Os Portões do Inferno estão abertos, figurativamente, no filme que leva o nome do autor da inacabada escultura, Rodin. Não se trata de uma cinebiografia, mas de excertos de sua vida no período em que confeccionava essa obra – Os Portões do Inferno, na qual trabalhou até o final de sua vida, em 1917 – e no qual, simultaneamente, trabalhava na escultura de Honoré de Balzac. Duas encomendas, tremendos conflitos, tanto no conteúdo, quanto na forma.
No conteúdo, por um lado, tanto Camille Claudel, sua pupila – que conhecera em 1883 –, sua modelo para diversos trabalhos e sua amante, quanto Rose Beuret, sua companheira a mais de trinta anos e com quem tinha um filho, não podiam estar mais impacientes com a vida dupla de Rodin e o pressionavam por uma decisão, que era incapaz de tomar. Por outro, Rodin estava em grande conflito artístico: tanto com a responsabilidade em representar ninguém menos do que Balzac, por quem tinha enorme respeito, quanto com os supervisores da encomenda que não estavam satisfeitos com os resultados intermediários.
Na forma, o filme opta por não seguir uma linha narrativa linear, mas desvela e intercala fragmentos desse período de sua vida, algo entre 1891 quando foi comissionado com a escultura de Balzac e 1898, quando essa é finalizada e quando, finalmente, Rodin e Claudel terminam o tempestuoso relacionamento. O entremear das passagens ilustram – e aumentam – as tensões vividas por Rodin, Camille e Rose e as tensões e pressões artísticas exercidas em seu processo criativo, almejando descortinar o turbilhão emocional que tomava o artista, sua amante, sua companheira e sua obra nesse período. Os trechos ilustrados, estampam os conflitos entre Rodin e Claudel, Claudel e Rose, Rose e Rodin, as discussões artísticas e filosóficas entre Rodin, Monet, Cézanne, Rilke e outros, as relações entre Rodin e seus pupilos – algumas também suas modelos – e as modelos de fato, profissional e afetivamente.

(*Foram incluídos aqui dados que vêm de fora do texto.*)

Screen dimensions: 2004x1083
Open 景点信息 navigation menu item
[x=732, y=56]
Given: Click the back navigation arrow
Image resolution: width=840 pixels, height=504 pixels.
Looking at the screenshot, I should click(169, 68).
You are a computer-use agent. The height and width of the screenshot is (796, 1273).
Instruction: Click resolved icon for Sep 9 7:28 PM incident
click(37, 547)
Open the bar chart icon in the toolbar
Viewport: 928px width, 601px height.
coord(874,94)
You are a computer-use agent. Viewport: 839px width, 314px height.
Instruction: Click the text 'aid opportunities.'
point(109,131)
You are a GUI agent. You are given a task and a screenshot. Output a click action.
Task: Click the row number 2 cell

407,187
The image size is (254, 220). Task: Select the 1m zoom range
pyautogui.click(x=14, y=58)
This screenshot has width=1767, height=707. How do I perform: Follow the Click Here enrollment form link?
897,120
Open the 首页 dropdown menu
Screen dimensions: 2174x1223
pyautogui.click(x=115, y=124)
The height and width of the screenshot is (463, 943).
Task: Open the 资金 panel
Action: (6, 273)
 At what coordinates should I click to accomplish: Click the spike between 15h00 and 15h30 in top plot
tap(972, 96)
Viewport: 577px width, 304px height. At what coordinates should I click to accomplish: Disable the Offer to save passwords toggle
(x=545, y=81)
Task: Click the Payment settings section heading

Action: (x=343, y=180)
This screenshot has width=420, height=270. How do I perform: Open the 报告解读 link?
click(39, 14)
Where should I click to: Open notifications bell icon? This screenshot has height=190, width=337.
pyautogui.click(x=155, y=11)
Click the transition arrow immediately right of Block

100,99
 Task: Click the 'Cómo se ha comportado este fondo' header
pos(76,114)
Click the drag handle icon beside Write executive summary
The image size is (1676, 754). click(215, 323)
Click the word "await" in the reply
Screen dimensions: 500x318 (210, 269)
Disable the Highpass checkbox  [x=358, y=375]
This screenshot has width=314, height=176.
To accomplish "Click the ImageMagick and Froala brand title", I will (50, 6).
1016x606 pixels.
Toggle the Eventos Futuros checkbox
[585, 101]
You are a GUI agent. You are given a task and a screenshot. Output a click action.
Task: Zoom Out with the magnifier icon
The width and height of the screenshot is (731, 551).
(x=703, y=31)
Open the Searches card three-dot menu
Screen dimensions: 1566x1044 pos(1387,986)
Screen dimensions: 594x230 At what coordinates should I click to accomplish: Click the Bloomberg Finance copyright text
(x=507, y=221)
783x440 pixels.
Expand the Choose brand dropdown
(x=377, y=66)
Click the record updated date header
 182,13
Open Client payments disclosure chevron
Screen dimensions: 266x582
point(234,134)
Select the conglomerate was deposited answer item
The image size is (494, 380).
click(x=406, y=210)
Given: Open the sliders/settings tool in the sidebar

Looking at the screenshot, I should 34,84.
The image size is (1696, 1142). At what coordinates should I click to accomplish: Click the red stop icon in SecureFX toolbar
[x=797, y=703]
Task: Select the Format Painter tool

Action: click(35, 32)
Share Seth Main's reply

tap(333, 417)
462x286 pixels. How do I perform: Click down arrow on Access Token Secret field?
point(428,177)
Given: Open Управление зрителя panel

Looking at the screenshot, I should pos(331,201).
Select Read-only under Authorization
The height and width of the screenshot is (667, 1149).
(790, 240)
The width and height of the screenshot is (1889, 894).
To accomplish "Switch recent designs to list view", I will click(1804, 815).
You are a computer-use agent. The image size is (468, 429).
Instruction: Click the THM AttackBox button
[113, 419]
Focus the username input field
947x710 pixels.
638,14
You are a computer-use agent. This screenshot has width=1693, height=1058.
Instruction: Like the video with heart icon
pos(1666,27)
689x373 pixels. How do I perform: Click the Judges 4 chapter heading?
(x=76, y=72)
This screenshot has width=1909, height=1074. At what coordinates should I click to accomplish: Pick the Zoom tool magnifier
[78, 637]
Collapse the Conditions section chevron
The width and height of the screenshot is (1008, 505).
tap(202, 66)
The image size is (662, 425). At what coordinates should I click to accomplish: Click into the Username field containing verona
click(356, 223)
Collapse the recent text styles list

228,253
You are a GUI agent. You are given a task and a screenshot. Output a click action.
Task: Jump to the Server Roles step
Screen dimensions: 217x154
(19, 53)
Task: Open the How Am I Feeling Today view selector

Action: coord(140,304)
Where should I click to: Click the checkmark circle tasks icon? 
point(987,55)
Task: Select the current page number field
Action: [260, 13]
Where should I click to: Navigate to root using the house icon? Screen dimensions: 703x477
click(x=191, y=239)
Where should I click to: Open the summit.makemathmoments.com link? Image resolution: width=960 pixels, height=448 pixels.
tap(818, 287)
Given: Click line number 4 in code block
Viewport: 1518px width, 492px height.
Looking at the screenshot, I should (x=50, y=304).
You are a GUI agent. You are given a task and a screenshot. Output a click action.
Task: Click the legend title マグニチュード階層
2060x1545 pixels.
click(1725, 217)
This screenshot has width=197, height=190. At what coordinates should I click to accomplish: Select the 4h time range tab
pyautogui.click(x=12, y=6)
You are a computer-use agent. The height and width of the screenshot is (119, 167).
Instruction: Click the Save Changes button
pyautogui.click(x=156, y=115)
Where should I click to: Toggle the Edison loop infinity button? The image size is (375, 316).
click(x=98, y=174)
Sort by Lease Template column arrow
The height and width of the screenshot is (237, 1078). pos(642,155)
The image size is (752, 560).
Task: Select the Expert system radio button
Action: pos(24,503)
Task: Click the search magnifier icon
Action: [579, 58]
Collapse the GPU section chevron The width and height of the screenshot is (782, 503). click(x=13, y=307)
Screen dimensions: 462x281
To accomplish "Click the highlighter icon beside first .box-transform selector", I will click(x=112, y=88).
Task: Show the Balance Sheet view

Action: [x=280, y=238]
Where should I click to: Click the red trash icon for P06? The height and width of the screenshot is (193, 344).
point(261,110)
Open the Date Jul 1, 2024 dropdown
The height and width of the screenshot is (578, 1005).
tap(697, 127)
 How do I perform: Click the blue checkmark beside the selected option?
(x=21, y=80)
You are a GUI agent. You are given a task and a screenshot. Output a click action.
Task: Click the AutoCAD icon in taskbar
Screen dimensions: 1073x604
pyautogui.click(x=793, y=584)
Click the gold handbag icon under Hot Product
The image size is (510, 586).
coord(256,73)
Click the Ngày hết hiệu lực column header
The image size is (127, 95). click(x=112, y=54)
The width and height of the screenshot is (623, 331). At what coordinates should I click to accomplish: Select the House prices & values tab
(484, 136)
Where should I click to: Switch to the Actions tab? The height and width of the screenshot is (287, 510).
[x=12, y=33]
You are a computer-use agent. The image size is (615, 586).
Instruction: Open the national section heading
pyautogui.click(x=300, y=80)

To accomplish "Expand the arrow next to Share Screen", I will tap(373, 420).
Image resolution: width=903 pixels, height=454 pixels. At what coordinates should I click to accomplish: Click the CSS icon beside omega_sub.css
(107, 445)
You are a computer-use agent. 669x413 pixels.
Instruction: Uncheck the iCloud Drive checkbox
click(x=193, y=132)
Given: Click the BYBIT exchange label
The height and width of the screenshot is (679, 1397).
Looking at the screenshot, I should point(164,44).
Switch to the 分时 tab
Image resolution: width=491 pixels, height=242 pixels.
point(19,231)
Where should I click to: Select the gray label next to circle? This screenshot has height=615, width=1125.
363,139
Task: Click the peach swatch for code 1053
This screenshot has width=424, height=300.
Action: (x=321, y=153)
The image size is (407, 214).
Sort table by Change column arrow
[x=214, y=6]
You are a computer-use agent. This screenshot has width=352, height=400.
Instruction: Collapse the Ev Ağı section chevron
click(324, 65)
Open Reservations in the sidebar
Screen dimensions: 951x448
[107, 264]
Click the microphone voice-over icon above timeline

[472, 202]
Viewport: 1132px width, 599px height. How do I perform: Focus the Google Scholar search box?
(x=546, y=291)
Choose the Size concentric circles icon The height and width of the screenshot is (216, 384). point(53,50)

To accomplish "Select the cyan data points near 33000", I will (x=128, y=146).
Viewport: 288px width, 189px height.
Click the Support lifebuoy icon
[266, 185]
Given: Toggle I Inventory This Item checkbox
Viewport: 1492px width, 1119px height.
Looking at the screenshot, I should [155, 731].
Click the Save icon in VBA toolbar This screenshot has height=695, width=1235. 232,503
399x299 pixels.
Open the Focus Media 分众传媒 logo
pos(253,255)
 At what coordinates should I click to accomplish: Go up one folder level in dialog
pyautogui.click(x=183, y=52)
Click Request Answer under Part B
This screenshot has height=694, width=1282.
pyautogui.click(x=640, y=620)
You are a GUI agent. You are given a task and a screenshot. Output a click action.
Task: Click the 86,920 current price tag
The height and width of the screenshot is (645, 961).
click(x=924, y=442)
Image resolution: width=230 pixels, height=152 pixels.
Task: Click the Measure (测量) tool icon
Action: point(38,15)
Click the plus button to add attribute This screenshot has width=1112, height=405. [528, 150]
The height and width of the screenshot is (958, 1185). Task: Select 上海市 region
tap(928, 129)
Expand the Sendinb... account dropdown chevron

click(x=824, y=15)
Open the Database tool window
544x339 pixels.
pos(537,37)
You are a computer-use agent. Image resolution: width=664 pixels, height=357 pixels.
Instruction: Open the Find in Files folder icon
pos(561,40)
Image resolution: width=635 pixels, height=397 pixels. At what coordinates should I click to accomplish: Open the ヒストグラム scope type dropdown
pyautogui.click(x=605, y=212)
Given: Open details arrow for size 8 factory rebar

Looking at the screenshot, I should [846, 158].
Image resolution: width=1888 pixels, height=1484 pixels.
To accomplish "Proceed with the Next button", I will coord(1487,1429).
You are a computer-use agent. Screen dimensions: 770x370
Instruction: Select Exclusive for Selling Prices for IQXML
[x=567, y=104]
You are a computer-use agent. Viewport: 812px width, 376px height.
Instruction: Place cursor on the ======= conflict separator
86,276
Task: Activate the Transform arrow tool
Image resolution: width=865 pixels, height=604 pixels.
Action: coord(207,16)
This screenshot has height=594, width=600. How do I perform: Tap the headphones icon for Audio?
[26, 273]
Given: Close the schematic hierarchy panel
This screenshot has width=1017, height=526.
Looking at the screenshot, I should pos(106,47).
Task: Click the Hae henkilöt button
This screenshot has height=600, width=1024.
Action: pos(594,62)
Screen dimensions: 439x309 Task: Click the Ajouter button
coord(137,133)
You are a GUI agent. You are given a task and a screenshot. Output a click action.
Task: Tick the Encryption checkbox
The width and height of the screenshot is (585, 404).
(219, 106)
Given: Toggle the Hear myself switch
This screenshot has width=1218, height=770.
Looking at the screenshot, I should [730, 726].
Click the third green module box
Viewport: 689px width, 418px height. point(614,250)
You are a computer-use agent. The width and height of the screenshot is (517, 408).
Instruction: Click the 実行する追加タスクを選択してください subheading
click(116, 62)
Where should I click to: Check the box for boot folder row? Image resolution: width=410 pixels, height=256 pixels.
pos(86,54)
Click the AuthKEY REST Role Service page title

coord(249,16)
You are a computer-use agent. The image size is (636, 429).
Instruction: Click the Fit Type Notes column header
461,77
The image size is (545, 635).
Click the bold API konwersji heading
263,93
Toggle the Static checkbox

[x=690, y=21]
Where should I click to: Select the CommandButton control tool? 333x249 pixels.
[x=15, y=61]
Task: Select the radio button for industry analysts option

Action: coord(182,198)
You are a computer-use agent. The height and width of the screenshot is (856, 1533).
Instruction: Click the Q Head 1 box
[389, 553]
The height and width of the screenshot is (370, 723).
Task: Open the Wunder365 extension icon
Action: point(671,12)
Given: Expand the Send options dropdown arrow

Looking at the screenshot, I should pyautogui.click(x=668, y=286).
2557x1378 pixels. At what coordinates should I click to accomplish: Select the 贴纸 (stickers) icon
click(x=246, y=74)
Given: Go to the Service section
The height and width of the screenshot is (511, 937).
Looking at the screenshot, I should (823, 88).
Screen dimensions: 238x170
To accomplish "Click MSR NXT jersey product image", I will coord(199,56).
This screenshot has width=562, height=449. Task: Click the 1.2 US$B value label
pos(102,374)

O roteiro leva o espectador em uma viagem emocional durante a execução da escultura de Balzac. Não há uma linha narrativa linear definida, mas uma pela qual o espectador é conduzido a entender o processo criativo dessa obra confrontado com todos os conflitos vividos por Rodin nesse período. As cenas são intercaladas na edição sempre com o efeito “fade” – que leva a imagem progressivamente se fechar até o escuro total e depois se abrir até a próxima cena – e, às vezes, intercaladas por cartões com desenhos, possivelmente, do próprio Rodin, em preto e branco, que nos fornecem um referencial geográfico para as cenas seguintes. Esse efeito é quase didático e torna a narrativa mais lenta e um pouco maçante. A direção de Jacques Doillon, autor também do roteiro, é apenas competente. Vicent Lindon, Rodin – o mais experiente do triangulo Claudel-Rodin-Rose –, Séverine Caneele, Rose, e Izïa Higelin, Claudel, estão bem em seus papéis, realce maior para Séverine que faz uma Rose com dignidade. O resto do elenco é bom, sem grandes distinções. A arte é excelente, com maior ênfase para as cenas nos ateliês. Demais critérios técnicos são competentes, exceto a edição que poderia tornar o filme mais ágil, mantendo as mesmas tensões pretendidas.
Vivenciar esse momento ímpar da vida de Rodin, seus ateliês, suas obras, seus processos criativos, suas paixões, suas ambiguidades, suas fraquezas e sua grandiosidade é a principal experiencia proporcionada por esse filme, que enobrece a introspecção, o egoísmo e o egocentrismo que a arte, impiedosa, exige de seu criador. Seja você um amante das artes ou não, embarcar nessa viagem escultural elevará a sua bagagem cultural. Vale conferir.